If necessary, legal procedure is available to oblige clients to follow treatment plans and for forced hospitalisation. However, although a court order may bring about the care a person needs, it is a last resort and is often only enough to have a person evaluated by a psychiatrist or hospitalised for a short period but can not force people to take their medication. In some cases, people with metal illness are required to do so but usually only when the criminal justice system is involved and following a treatment plan is part of the person's probation or parole terms. Torrey (1995) suggests the implication of family members whenever possible. By using the family's influence, as well as having them present throughout the helping process to reassure their loved one of the positive outcomes of treatment, convincing the client to accept the help needed may be facilitated. When the family is involved, time must be taken to educate them on aspects of the illness and possible outcomes.

However, Isaac and Armat (1992) suggest that without some sort of mandatory adherence to taking medication for clients, treatment plans can not be truly successful. They describe a number of successful programs which use public legal authority in a system similar to a public curatorship of a person's treatment plan. The authors note that without such measures to keep clients on their medication, community services can not be entirely successful. Torrey (1997) suggests that similar programs might be needed to reach the hard to treat clients who are presently not receiving any sort of treatment.

This refers to those who have been hospitalised several times, usually by way of court order, then released only to again stop taking their medication and retreat from view until the next court order. Simply hospitalising and re-hospitalising these people is not necessarily beneficial and is extremely costly. Although mandatory adherence to treatment is not the answer for all clients, it may be an effective response for some who have a tendency to drop out of treatment. While some regions of the USA have such programs, Quebec only forces adherence to treatment through its legal system as a condition of probation or parole when the person's untreated illness has lead to criminal acts. It is sometimes suggested that the current laws do too much to protect clients rights and impede assisting them (Torrey, 1997). Although treatment is sometimes made difficult, the protection is essential.

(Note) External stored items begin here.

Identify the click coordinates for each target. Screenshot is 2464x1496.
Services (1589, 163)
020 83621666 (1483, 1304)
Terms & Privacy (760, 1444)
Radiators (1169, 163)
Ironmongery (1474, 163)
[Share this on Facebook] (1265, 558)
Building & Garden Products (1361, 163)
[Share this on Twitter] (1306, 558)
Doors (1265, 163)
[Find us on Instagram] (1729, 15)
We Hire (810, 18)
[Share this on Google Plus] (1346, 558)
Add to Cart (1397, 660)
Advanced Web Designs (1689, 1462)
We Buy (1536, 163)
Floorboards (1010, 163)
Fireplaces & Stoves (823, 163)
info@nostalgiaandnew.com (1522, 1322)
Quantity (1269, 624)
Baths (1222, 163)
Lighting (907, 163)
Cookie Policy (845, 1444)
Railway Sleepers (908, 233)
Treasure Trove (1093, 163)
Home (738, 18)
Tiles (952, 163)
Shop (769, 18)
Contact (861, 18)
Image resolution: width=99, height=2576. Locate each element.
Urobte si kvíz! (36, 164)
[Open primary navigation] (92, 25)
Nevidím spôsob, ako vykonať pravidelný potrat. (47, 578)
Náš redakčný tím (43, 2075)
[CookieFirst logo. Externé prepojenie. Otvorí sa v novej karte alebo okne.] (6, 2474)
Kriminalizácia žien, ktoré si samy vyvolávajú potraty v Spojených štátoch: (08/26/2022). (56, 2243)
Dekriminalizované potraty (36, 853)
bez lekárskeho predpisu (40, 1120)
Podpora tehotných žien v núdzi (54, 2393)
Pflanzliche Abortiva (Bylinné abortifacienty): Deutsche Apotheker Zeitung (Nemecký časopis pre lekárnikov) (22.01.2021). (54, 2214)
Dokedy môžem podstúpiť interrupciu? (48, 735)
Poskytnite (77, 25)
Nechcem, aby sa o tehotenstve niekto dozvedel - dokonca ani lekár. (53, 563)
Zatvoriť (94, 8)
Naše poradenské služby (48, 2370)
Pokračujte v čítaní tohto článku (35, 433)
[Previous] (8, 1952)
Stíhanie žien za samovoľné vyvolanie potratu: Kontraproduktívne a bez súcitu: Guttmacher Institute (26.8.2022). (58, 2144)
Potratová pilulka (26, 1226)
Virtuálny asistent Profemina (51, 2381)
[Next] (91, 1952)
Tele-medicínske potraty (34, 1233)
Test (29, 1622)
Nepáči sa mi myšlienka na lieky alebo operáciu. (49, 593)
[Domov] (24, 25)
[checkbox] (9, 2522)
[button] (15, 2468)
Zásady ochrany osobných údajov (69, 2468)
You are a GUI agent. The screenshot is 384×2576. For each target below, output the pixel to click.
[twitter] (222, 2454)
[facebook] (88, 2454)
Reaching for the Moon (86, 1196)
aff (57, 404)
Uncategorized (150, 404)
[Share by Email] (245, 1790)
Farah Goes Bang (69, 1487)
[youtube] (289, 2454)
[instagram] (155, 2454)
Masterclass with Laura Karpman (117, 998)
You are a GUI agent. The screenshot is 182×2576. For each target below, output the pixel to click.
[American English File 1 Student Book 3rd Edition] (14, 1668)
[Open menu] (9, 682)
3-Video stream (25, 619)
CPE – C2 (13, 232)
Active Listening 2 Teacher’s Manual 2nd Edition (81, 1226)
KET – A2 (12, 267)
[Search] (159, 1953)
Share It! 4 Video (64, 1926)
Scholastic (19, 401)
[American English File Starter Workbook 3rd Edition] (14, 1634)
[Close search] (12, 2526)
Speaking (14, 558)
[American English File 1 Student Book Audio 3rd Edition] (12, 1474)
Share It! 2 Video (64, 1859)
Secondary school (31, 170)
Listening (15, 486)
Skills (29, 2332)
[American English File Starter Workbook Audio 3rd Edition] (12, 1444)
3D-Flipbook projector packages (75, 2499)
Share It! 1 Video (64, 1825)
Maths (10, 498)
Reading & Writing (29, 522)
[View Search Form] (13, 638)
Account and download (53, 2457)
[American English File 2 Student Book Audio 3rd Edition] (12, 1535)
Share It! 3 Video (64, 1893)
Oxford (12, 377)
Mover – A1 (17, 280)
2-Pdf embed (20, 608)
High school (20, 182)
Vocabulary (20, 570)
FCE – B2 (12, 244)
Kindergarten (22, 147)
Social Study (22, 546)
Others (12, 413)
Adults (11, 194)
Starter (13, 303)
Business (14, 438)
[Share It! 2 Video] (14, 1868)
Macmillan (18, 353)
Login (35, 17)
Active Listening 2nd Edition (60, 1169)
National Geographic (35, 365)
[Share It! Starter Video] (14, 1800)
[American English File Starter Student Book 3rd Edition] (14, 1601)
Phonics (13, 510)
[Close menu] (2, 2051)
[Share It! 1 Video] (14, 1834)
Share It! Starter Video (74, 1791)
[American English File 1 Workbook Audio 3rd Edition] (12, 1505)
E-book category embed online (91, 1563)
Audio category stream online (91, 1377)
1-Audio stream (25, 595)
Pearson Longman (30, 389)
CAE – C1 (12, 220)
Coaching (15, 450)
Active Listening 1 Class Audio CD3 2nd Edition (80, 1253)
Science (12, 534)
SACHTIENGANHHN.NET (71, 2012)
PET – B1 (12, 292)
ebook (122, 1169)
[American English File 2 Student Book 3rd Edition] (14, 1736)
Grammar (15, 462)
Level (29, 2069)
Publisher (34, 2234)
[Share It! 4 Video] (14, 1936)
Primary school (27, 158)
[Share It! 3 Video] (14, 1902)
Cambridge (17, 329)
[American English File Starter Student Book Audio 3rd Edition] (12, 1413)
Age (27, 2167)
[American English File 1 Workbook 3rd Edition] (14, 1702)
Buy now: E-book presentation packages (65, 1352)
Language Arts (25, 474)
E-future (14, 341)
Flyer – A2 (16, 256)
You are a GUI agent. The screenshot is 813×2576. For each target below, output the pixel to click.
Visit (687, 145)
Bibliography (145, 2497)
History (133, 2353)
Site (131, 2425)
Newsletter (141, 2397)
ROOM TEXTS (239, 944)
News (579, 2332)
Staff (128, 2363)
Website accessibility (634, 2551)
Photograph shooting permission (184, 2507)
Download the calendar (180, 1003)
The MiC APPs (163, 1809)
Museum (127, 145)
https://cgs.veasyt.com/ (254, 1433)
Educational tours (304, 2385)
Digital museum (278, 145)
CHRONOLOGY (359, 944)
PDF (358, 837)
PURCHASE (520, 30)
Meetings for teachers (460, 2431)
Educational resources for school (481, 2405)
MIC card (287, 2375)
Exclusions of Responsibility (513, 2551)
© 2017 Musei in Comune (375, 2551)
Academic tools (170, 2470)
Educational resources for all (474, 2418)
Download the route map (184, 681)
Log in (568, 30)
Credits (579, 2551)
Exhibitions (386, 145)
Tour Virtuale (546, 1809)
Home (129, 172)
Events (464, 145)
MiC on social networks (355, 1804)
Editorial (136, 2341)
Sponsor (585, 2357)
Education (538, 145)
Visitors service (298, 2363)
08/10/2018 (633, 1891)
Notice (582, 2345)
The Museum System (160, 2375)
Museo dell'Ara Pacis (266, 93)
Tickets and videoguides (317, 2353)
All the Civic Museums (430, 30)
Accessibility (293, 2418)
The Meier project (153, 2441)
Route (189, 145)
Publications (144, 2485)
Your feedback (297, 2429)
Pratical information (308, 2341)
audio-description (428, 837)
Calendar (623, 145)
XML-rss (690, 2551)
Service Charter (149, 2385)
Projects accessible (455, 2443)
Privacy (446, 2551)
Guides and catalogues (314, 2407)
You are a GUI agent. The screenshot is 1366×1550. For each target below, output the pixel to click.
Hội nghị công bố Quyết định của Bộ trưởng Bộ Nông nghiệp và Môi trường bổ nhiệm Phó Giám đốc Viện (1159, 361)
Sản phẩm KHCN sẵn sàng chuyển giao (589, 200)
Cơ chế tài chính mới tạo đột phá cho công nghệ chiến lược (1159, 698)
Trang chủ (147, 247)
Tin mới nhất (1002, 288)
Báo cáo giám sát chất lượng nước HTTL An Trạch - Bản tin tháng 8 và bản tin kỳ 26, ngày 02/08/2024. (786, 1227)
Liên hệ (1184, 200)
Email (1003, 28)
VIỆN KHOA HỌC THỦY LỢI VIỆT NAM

Without it, clients would be dis empowered and possibly rendered unable to play an active part in their treatment plan. Whenever possible, clients should be able to have at least some choice in what services they do or do not receive. Having the choice bestows a sense of responsibility upon the client and improves chances of long term adherence to a plan of service (Torrey, 1995). By providing incentives and assistance to make those choices, clients may have their needs met while at the same time playing an active part in determining the outcome of their illness. For those clients who can not be reached in this way, a more flexible and creative legal tool is needed as suggested by Isaac and Armat (1992). However, there is no one response to dealing with clients who might not adhere to treatment plans and the legal system is not the answer for all.

What is needed and can assist in almost all cases is a general flexibility as well as creativity and tolerance, all of which are at times lacking in our system. Not only must health and social services be less rigid but also the legal system. If all players can adopt a mentality suited to this population, treatment might be better provided to more people without threatening the protections of human rights as they presently exist.